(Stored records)
___

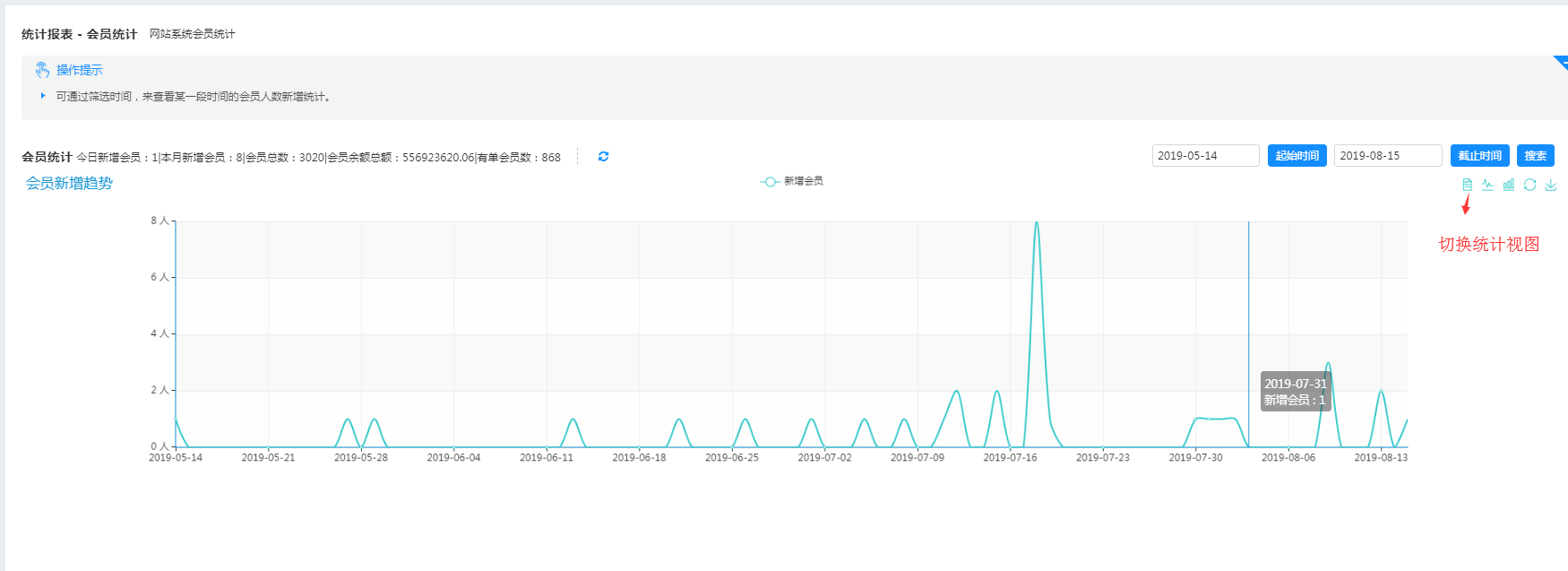Click the hand icon beside 操作提示
1568x571 pixels.
[x=42, y=70]
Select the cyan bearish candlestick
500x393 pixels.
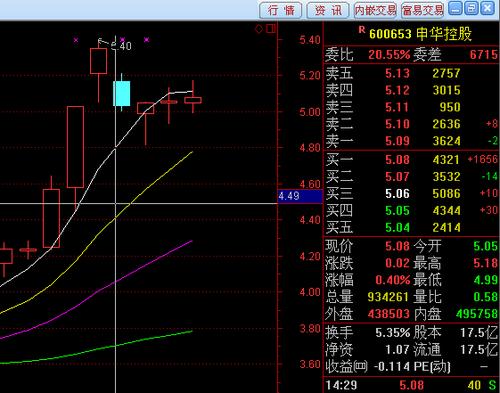tap(122, 93)
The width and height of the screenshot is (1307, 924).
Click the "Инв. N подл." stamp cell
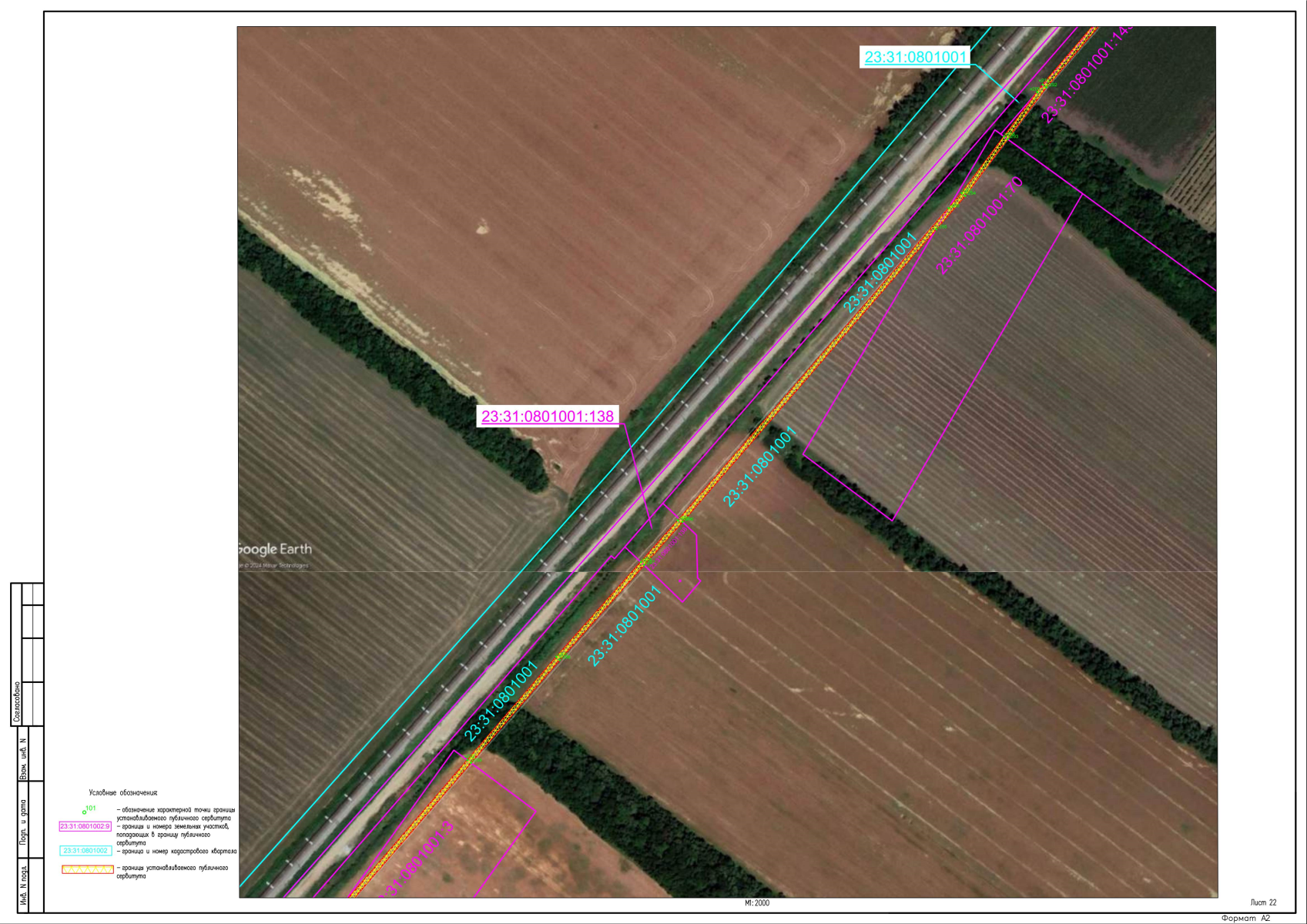click(x=23, y=886)
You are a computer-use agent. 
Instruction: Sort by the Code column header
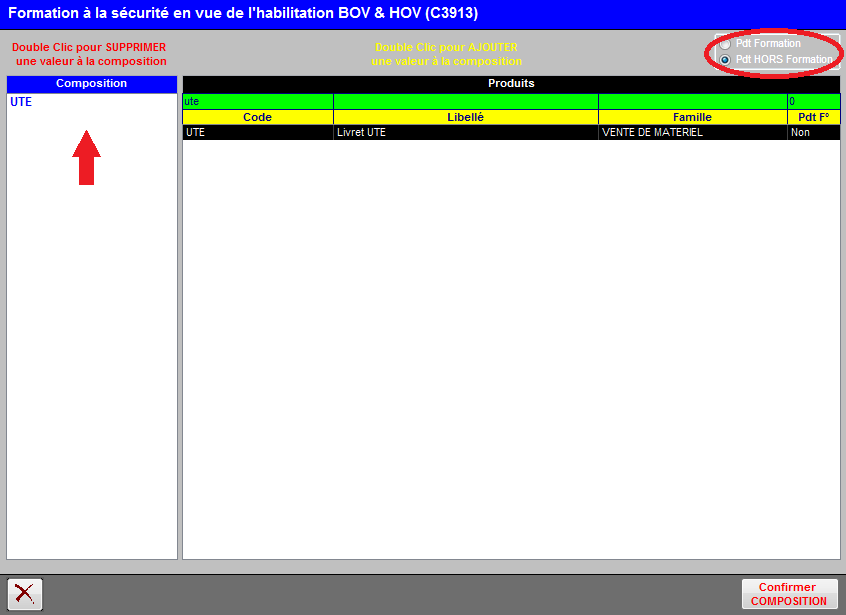coord(257,117)
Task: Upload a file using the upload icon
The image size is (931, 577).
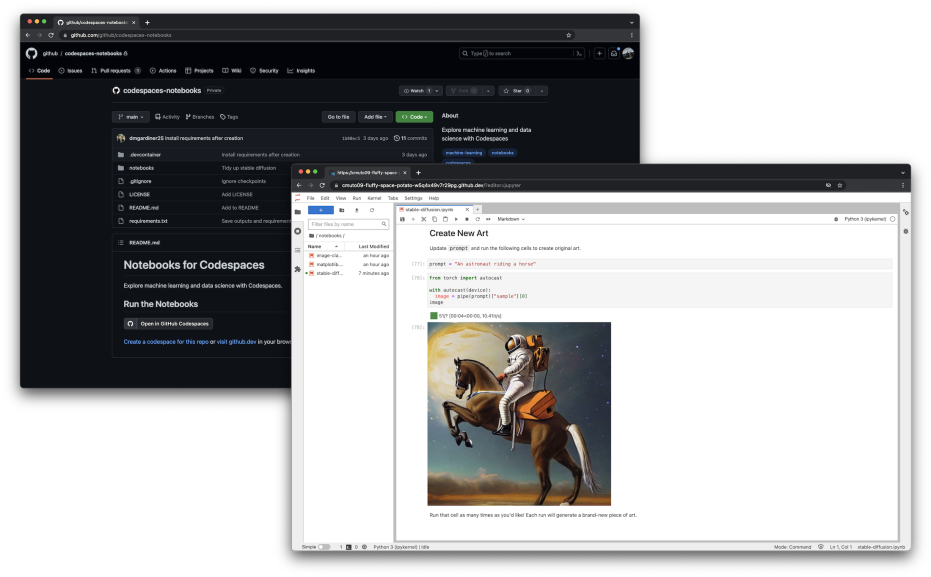Action: [x=357, y=210]
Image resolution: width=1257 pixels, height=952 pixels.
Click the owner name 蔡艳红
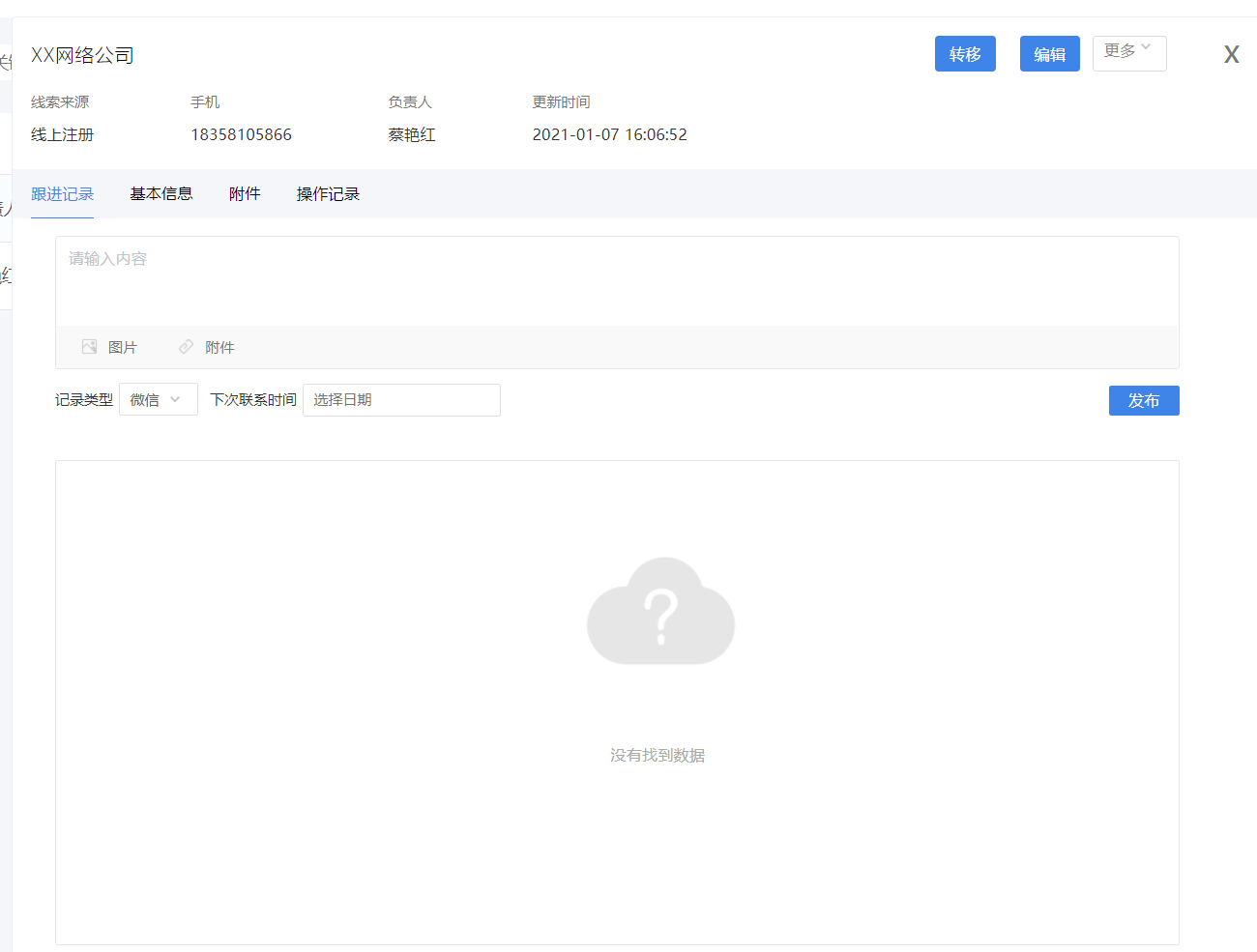point(412,135)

___

_YOUR TASK_.
From the line that contains "You are a computer-use agent." to the last line of the data above, inclusive, transcribe every line exactly and only those lines, omitting pictures.

_SOLVED EXERCISE_.
You are a computer-use agent. 
Instruction: Sort by the Code column header
coord(257,117)
Task: Upload a file using the upload icon
The image size is (931, 577).
Action: [x=357, y=210]
Image resolution: width=1257 pixels, height=952 pixels.
Click the owner name 蔡艳红
point(412,135)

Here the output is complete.